William Sieghart, who is producing a national report on public libraries on behalf of the DCMS, has revealed some of his key thoughts so far.  The key points appear to me to be:

  • Focus on co-locations and shared services.
  • Library authority structure to remain the same.
  • One national online library network inc. one library management system, one library card and one training system
  • Network to expand into joint procurement, best practice and “improving the leadership”/vision.
  • Expansion of network into community buildings inc. public houses
  • Funding to be from bids to e.g. Transformational Challenge Award.
  • More thoughts and invites for visits welcomed.

Leaving inside the groaner that is pubs, the big thing for me here is how pragmatic and relatively unrevolutionary this is.  I can almost see some of this happening. A single LMS is going to cost a fortune but it’s worth a go if it unites all authorities and Mr Sieghart is not just coming up with ideas but working out how best to fund them.  He knows that there’s zero chance of central government going against the key tenets of localism and forcing library authorities to merge so he’s going for things which will encourage the benefits of merging without the actual, um, merging.

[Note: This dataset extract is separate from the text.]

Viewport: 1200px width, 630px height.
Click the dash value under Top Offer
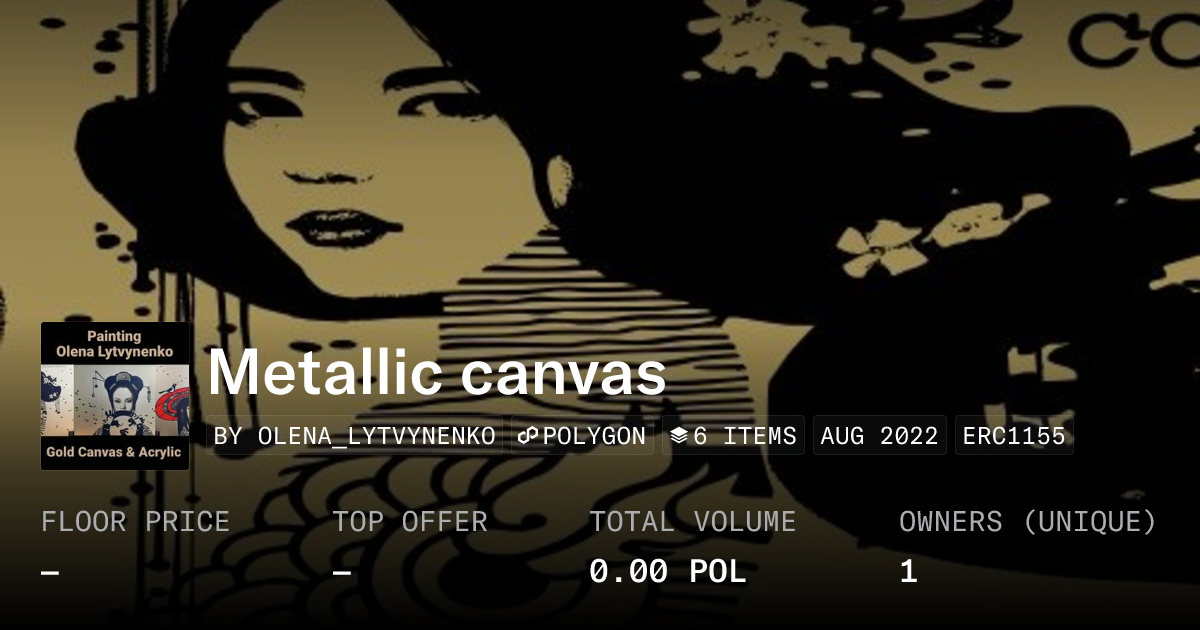342,573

I also love the bit about improving training for “New graduates into the profession”.  I don’t know about you but I’ve not seen any new graduates in the profession for about three or four years and the idea of actually getting new recruits is a bit startling.  The least that can be said is that the man has hope.  It’s not going to please those who were hoping for a “saving” of the public library service but then, frankly, there’s no chance either Labour or Conservative would ringfence funding anyway.  What he’s going for is trying to modernise, rationalise and,, in some ways, revolutionise the service in realistic ways.  We will see over the next couple of years how realistic, or not, this approach turns out to be.  What it has going for it is the General Election.  Both parties would benefit from being able to say they’re doing something about public libraries.  Some of this stuff may even end up, if we’re lucky, in a manifesto.

Two other key things today is that Unison have announced that the strike action will be on 10th July.  It is likely that many libraries will be closed on that day as library workers express their discontent at losing over 10% of their spending power over the last four years.  The other thing is that the withdrawal of funding in Lincolnshire has meant that a dozen volunteers helping out in one council-supported library have decided not to help any more.  It’s a classic example of a council, on the face of it, shooting itself in the foot and casts some doubt over the sustainability of a model it wants for more than half of its libraries.